From: Chris Hasser <chasser@immerse.com>
Date: Tue, 20 Jan 1998 08:16:09 -0800
Message-ID: <01BD257B.AD217CA0@ws143.hq.immerse.com>
To: "'Charles McCathieNevile'" <charlesn@sunrise.srl.rmit.edu.au>, Mike Burks <mburks952@worldnet.att.net>
Cc: Jason White <jasonw@ariel.ucs.unimelb.EDU.AU>, WAI Interest Group <w3c-wai-ig@w3.org>
Mr. McCathieNevile refers to the problem of web site inaccessibility as "censorship by laziness."  I have a different perspective.  My company is a small startup that develops novel human-computer interfaces (including a force feedback mouse).  We develop mass-market consumer devices, but are aware of (and enthusiastic about) our devices' potential for accessibility enhancement.  Despite this, an e-mail from a blind colleague reminded me recently that our web site is quite unfriendly (http://www.force-feedback.com opens with three huge graphics).  There are no easy answers here.  The "right" thing to do might be for me to go to the WAI example pages, make a list of suggested changes, and take the list to our Webmaster (who has about an hour a week to devote to the job), and wait for him to get around to making changes.  It seems that it might be challenging to make the page responsive to accessibility issues while still retaining the graphics content necessary on a commercial page.

The problem is not laziness, but one of limited resources and available attention.  That sounds like a dodge, but it is not.  We have many more worthwhile tasks than we can possibly complete.  The life or death of our company in the next year depends in large part on our judicious selection of what tasks to attend to and which ones to neglect.  We are performing triage, and triage is an unfortunately ruthless activity.  Come to think of it, most people have faced these time-management triage situations, whether at school, home, work, etc. so I'm not sure I have to put it in the small company context.  To call it laziness trivializes the situation and doesn't contribute to a solution.  

The real answer might be to change the authoring tools in ways that encourage authors to avoid unfriendly practices.  (In a similar way, but for a different purpose, we use our force-feedback authoring tools to encourage "good" force-feedback programming).  This cannot possibly be a new idea, and I apologize for repeating it! ;)  

Thanks,

Chris Hasser
Immersion Corp.


-----Original Message-----
From:	Charles McCathieNevile [SMTP:charlesn@sunrise.srl.rmit.edu.au]
Sent:	Monday, January 19, 1998 10:41 PM
To:	Mike Burks
Cc:	Jason White; WAI Interest Group
Subject:	Re: PICS and accessibility

This cuts to the heart of accessibility. A poorly designed graphics-based 
website is automatically censored for a blind person, who cannot see the 
graphics.
I am (in principle) as strongly opposed to this kind of censorship by 
laziness as I am to censorship by direct restriction. Unfrtunately I 
think the worst (non-accesibility related) case for PICS offers both.

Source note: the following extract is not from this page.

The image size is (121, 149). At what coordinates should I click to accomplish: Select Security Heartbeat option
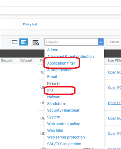coord(63,110)
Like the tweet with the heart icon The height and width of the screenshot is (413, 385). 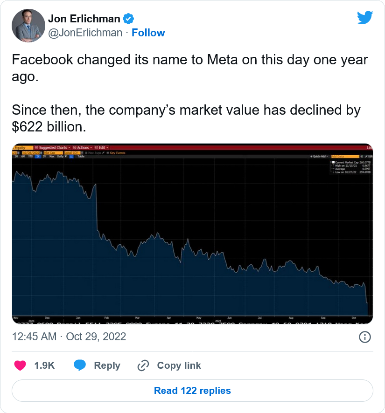point(20,365)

Providing information about a site, and using that information to select 
which site to view, is a standard procedure - it is directly analagous to 
the production of academic journals, where all things are not regarded as 
equal.

The question lies in where material can be published, and whether it can 
be at all available.

In this sense, the use of a PICS system, as Jason suggested, may 
provide the means for tyranny to enforce accessible design on the
web, rather than wait for them to do it voluntarily.

Nothing is without pitfalls - democracy as we usually understand it is 
really only the tyranny of the masses after all.